▶ _Exercise directions_: Please copy out the entries from the first line through the line holding "About Us (75, 1178)", inclusive, and give only those lines. Keep the requests unchanged, but multiply every coordinate in the answers by 0.3 and round each to a whole number, with halves rounded up.

▶ _Provided data_:
_ _ _ _

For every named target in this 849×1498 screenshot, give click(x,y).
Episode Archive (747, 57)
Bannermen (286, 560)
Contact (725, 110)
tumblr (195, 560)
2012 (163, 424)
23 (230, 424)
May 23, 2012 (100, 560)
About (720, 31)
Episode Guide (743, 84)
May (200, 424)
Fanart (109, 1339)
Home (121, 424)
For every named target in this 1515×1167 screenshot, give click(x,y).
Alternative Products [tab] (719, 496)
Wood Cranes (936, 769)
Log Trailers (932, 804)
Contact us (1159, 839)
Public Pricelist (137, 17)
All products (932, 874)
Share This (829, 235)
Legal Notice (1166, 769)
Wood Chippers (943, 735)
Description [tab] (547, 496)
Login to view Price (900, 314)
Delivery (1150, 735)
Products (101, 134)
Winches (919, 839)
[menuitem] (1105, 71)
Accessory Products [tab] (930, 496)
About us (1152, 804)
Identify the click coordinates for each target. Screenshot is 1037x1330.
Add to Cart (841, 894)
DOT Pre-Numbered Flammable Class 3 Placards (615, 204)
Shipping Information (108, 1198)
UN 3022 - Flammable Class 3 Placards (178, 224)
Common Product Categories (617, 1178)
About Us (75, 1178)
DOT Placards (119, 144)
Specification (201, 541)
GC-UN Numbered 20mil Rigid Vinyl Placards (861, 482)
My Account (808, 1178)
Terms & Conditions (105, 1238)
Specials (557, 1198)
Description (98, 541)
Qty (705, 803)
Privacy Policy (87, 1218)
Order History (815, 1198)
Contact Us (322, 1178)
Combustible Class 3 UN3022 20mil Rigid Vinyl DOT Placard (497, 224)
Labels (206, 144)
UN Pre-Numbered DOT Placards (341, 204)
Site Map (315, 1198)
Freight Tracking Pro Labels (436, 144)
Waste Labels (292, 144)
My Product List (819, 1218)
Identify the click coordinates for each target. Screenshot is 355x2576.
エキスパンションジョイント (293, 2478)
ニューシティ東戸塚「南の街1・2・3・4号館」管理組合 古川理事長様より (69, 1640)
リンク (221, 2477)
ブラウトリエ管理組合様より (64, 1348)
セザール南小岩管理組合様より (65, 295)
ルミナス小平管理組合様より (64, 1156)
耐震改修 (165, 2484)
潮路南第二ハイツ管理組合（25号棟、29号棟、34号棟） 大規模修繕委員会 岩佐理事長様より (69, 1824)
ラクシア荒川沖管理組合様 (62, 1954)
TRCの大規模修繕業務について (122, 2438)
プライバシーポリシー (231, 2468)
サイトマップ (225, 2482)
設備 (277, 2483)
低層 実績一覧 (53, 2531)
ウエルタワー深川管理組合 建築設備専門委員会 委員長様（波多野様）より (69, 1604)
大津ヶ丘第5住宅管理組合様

_ _ _ _

▶ _Solution to the problem_:
For every named target in this 849×1498 screenshot, give click(x,y).
Episode Archive (224, 17)
Bannermen (86, 168)
Contact (218, 33)
tumblr (59, 168)
2012 (49, 127)
23 (69, 127)
May 23, 2012 (30, 168)
About (216, 9)
Episode Guide (223, 25)
May (60, 127)
Fanart (33, 402)
Home (36, 127)
For every named target in this 1515×1167 screenshot, give click(x,y).
Alternative Products [tab] (216, 149)
Wood Cranes (281, 231)
Log Trailers (280, 241)
Contact us (348, 252)
Public Pricelist (41, 5)
All products (280, 262)
Share This (249, 71)
Legal Notice (350, 231)
Wood Chippers (283, 221)
Description [tab] (164, 149)
Login to view Price (270, 94)
Delivery (345, 221)
Products (30, 40)
Winches (276, 252)
[menuitem] (332, 21)
Accessory Products [tab] (279, 149)
About us (346, 241)
Identify the click coordinates for each target. Screenshot is 1037x1330.
Add to Cart (252, 268)
DOT Pre-Numbered Flammable Class 3 Placards (185, 61)
Shipping Information (32, 359)
UN 3022 - Flammable Class 3 Placards (53, 67)
Common Product Categories (185, 353)
About Us (23, 353)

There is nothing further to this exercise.